Safe-rm, a drop-in and much safer replacement of the unix rm command with ALMOST FULL features of the original rm.

The project was initially developed for Mac OS X, and then tested on Linux.

Features

Supported options

For those implemented options, safe-rm will act exactly the same as the original rm command:

OptionBriefDescription
-i, --interactiveInteractivePrompts you to confirm before removing each file
-I, --interactive=onceLess InteractivePrompts only once before removing more than three files or when recursively removing directories
-f, --forceForceRemoves files without prompting for confirmation, ignoring nonexistent files and overriding file protections
-r, -R, --recursive, --RecursiveRecursiveRemoves directories and their contents recursively. Required for deleting directories
-v, --verboseVerboseDisplays detailed information about each file or directory being removed
-d, '--directory'Remove Empty Directoriessafe-rm can check and only remove empty directories specifically with this flag
--End of OptionsUsed to indicate the end of options. Useful if a filename starts with a -

Combined short options are also supported, such as

-rf, -riv, -rfv, etc

Usual Installation

Add an alias to your ~/.bashrc script,

alias rm='/path/to/bin/rm.sh'

and /path/to is where you git clone shell-safe-rm in your local machine.

Permanent Installation

If you have NPM (NodeJS) installed (RECOMMENDED):

npm i -g safe-rm

Or by using the source code, within the root of the current repo (not recommended, may be unstable):

# If you have NodeJS installed
npm link

# If you don't have NodeJS or npm installed
make && sudo make install

# For those who have no `make` command:
sudo sh install.sh

Installing safe-rm will put safe-rm in your /bin directory. In order to use safe-rm, you need to add an alias to your ~/.bashrc script and in all yours currently open terminals, like this:

alias rm='safe-rm'

After installation and alias definition, when you execute rm command in the Terminal, lines of below will be printed:

$ rm
safe-rm
usage: rm [-f | -i] [-dPRrvW] file ...
     unlink file

which helps to tell safe-rm from the original rm.

Uninstall

First remove the alias rm=... line from your ~/.bashrc file, then

npm uninstall -g safe-rm

Or

make && sudo make uninstall

Or

sudo sh uninstall.sh

Advanced Sections

Configuration

Since 3.0.0, you could create a configuration file located at ~/.safe-rm/config in your $HOME directory, to support

For the description of each config, you could refer to the sample file here

# You could
cp -r ./.safe-rm ~/

If you want to use a custom configuration file

alias="SAFE_RM_CONFIG=/path/to/safe-rm.conf /path/to/shell-safe-rm/bin/rm.sh"

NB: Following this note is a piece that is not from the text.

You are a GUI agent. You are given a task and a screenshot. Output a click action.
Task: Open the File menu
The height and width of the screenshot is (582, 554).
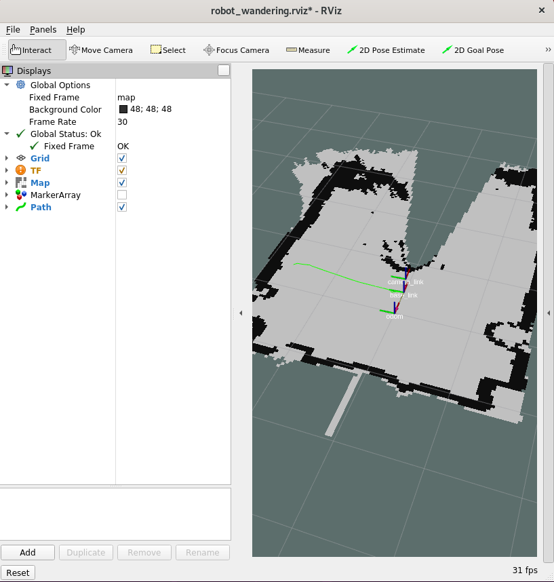[x=13, y=30]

Or if it is installed by npm:

alias="SAFE_RM_CONFIG=/path/to/safe-rm.conf safe-rm"

Disable Put-back Functionality on MacOS (MacOS only)

In ~/.safe-rm/config

export SAFE_RM_USE_APPLESCRIPT=no

By default, on MacOS, safe-rm uses AppleScript as much as possible so that removed files could be put back from system Trash app.

Change the Default Trach Bin Other Than System Default

export SAFE_RM_TRASH=/path/to/trash

Permanent Delete Files or Directories that Are Already in the Trash

export SAFE_RM_PERM_DEL_FILES_IN_TRASH=yes

Protect Files And Directories From Deleting

If you want to protect some certain files or directories from deleting by mistake, you could create a .gitignore file under the "~/.safe-rm/" directory, you could write .gitignore rules inside the file.

If a path is matched by the rules that defined in ~/.safe-rm/.gitignore, the path will be protected and could not be deleted by safe-rm

For example, in the ~/.safe-rm/.gitignore

/path/to/be/protected

And when executing

$ safe-rm /path/to/be/protected           # or
$ safe-rm /path/to/be/protected/foo       # or
$ safe-rm -rf /path/to/be/protected/bar

# An error will occur

But pay attention that, by adding the protected pattern above, if we:

$ safe-rm -rf /path/to

To keep the performance of safe-rm and avoid conducting unnecessary file system traversing, this would not prevent /path/to/be/protected/foo from removing.